La ambición, la codicia y el egoísmo han sido la causa de tantos males en la historia del país. No es de extrañar. El Apóstol San Pablo lo sintetiza en su célebre frase: “La codicia es la raíz de todos los males”. En cambio la suncia de la codicia, de cualquier tipo que ésta sea, llámese ambición o egoísmo, será causa de bienes para un pueblo y será, en definitiva, lo que ese pueblo ame y aprecie.

Summer Welles, el brillante historiador norteamericano de “La Viña de Naboth”, que ha conocido como pocos el alma dominicana, nos testifica que Duarte era “una amenaza para la realización de las ambiciones” de los políticos de su época.

Él mismo manifiesta esta carencia de ambición cuando es capaz de renunciar a ciertos cargos para buscar la concordia entre los dominicanos, y cuando pronuncia estas frases: “Si volví a mi Patria después de tantos años de ausencia, fue solamente para servirle con mi alma, mi vida y mi corazón; predicando, como siempre lo he hecho, el amor entre los dominicanos. Nunca fue mi intención ser motivo de discordia o de desavenencias”.
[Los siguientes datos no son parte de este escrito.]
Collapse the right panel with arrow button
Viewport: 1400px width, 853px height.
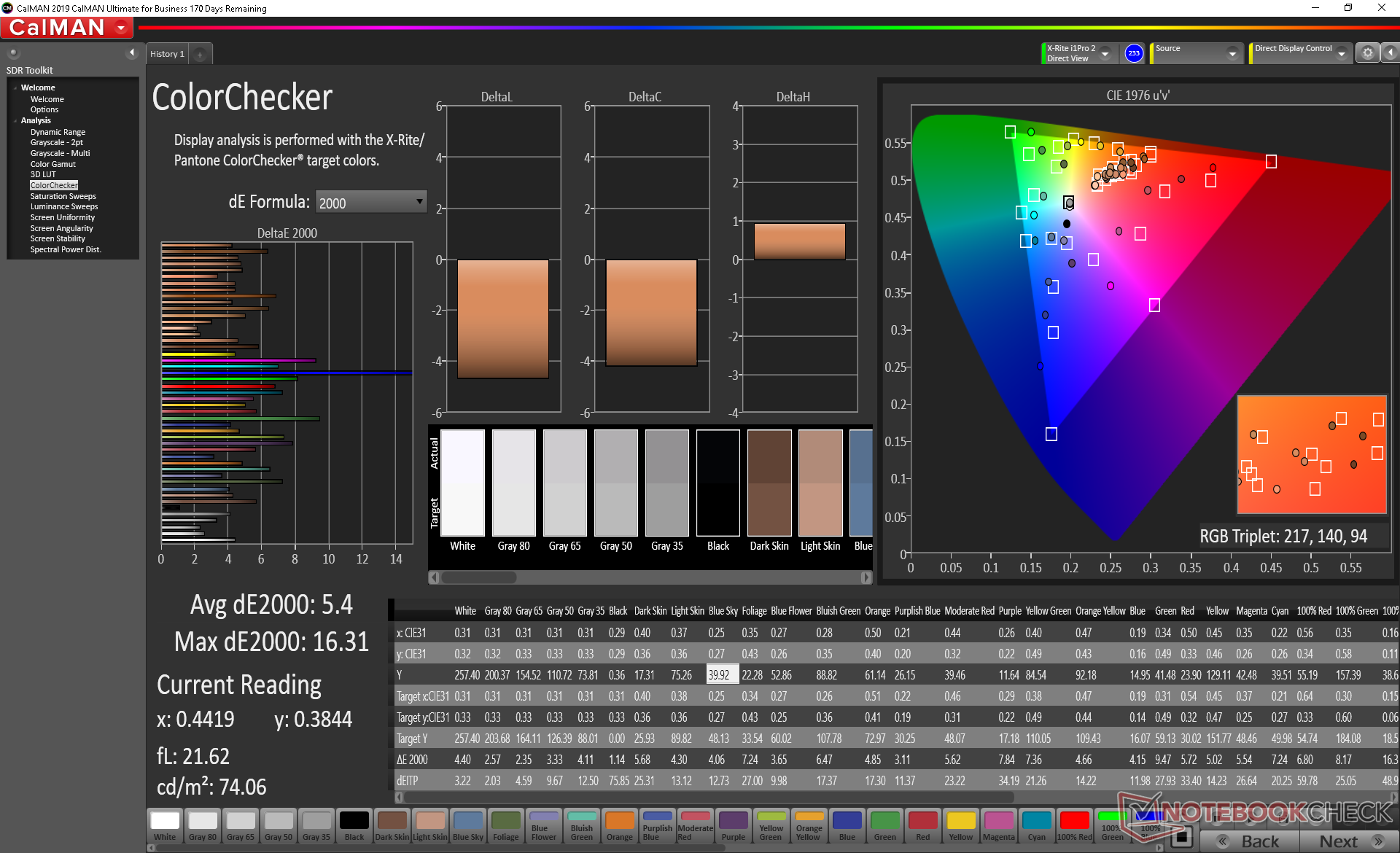click(x=1390, y=53)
Y la historia le ha dado la razón. Mientras los hombres que en su época brillaron en diferentes actividades públicas y condujeron el país al capricho y vaivén de sus ambiciones yacen sin fuerzas para interrogar o para inspirar consciencias. Duarte sin embargo, con su alma grande, emerge de entre las ruinas dejadas por la codicia, emerge de entre las sombras para dirigir su país.

Su ideal sigue orientando, conduciendo, gobernando el destino de su Patria.
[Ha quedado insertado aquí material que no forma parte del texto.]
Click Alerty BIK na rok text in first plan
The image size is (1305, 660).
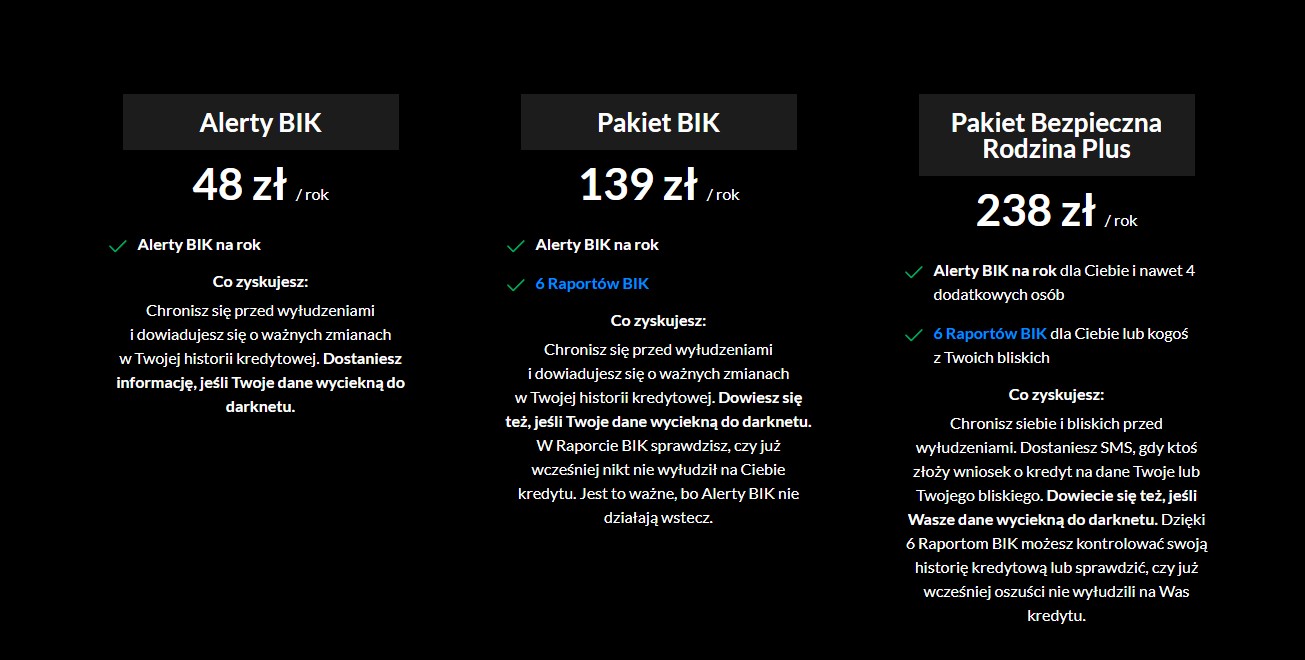point(199,245)
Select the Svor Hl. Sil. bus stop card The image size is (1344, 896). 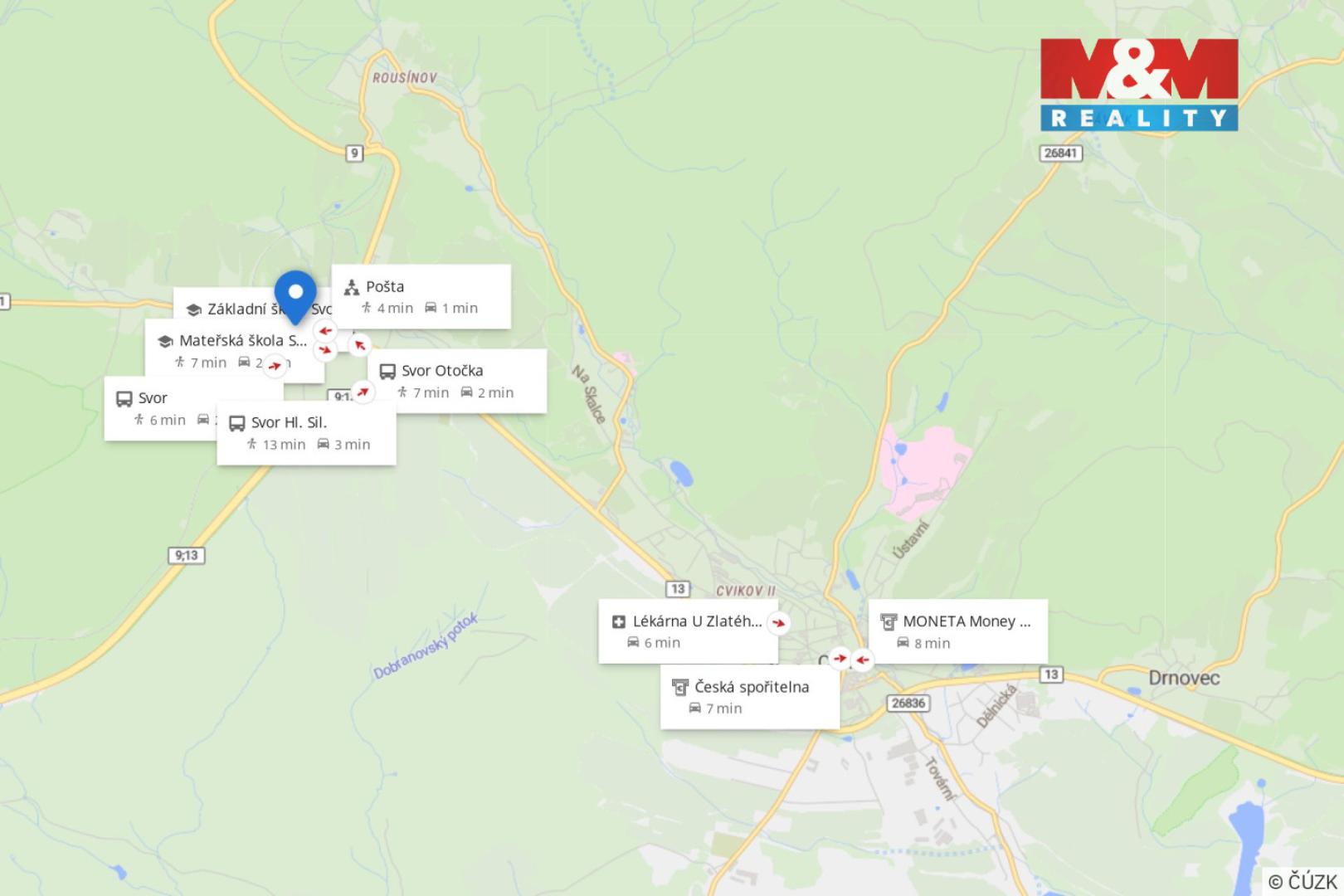click(x=306, y=433)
Diríase que él, en un momento de visión de futuro, captó simultáneamente ya los obstáculos que sus sueños tendrían, y la perennidad de los mismos. Y, una vez más, buscó a Dios y repuso en él y en el tiempo su realización: “El buen dominicano tiene hambre y sed de la justicia ha largo tiempo, y si el mundo se la negase, Dios, es la suma bondad, sabrá hacérsela cumplida y no dilatado; y entonces, ¡ay! de los que tuvieron ojos para ver y no vieron… la eternidad de nuestro ideal, porque ellos habrán de oír y habrán de ver, entonces, lo que no hubieran querido oír ni ver jamás”.
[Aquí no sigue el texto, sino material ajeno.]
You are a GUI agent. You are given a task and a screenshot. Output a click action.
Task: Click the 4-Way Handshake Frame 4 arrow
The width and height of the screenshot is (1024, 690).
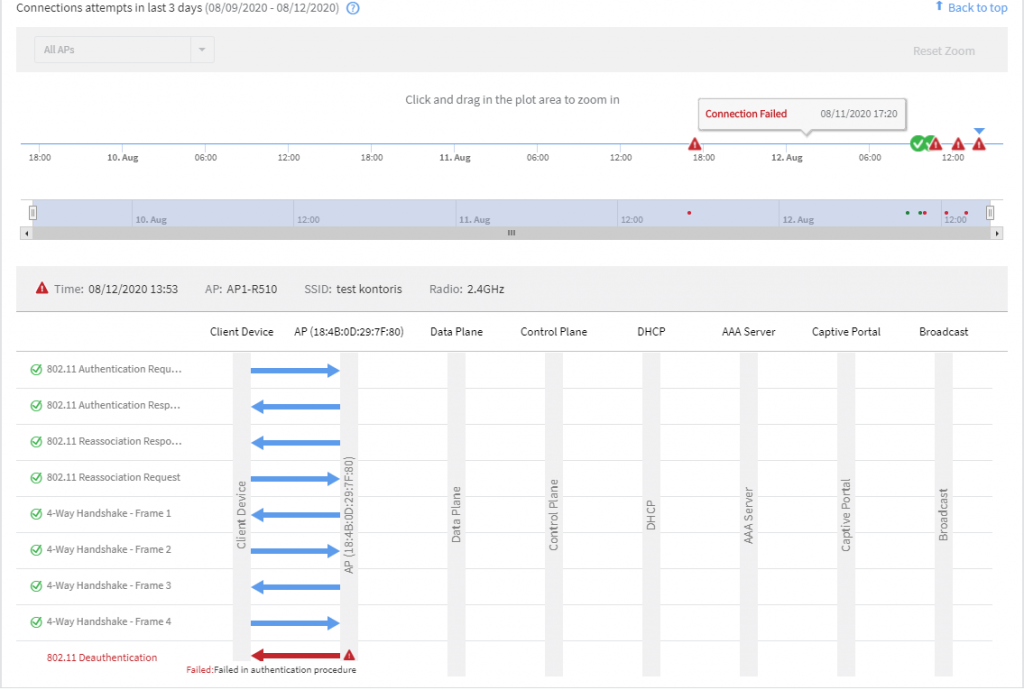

Los invito, hombres públicos de hoy y jóvenes que regirán el país mañana, a que beban de esta fuente. Los invito a detenerse y a interrogar sus propias conciencias a la luz de estos pensamientos, a cambiar de rumbo, si es necesario, para buscar otros nuevos inspirados en aquel quien el 15 de marzo de 1844, Mons. Tomás Portes e Infante, a la sazón al frente de la Iglesia Dominicana, lo saludara por primera vez con la exclamación “Salve, Padre de la Patria”. Los invito, finalmente, a un encuentro sincero con Dios. Sólo en las aguas de Dios se purifican las codicias y ambiciones. Sólo a su lado se encuentra fortaleza para llevar un ideal hasta el final. Sólo a su luz se escogerán las mejores decisiones para el bien general. Sólo los providencialistas, diría Duarte, salvarán la Patria.

“En el nombre de la santísima, augustísima e indivisible Trinidad de Dios omnipotente”, como reza el juramento trinitario, se lo pido.

Nota
Homilía tenida en la Basílica-Catedral de Nuestra Señora de la Altagracia, Higüey, en la Misa en memoria de Juan Pablo Duarte, el 26 de enero de 1978. LISTÍN DIARIO, 28 de enero de 1978.

Conclusión
CERTIFICO que el texto arriba transcrito es el mismo que pronuncié en la Basílica de Higüey hace 46 años.

DOY FE en Santiago de los Caballeros a los veintiséis (26) días del mes de enero del año del Señor dos mil veinticuatro (2024).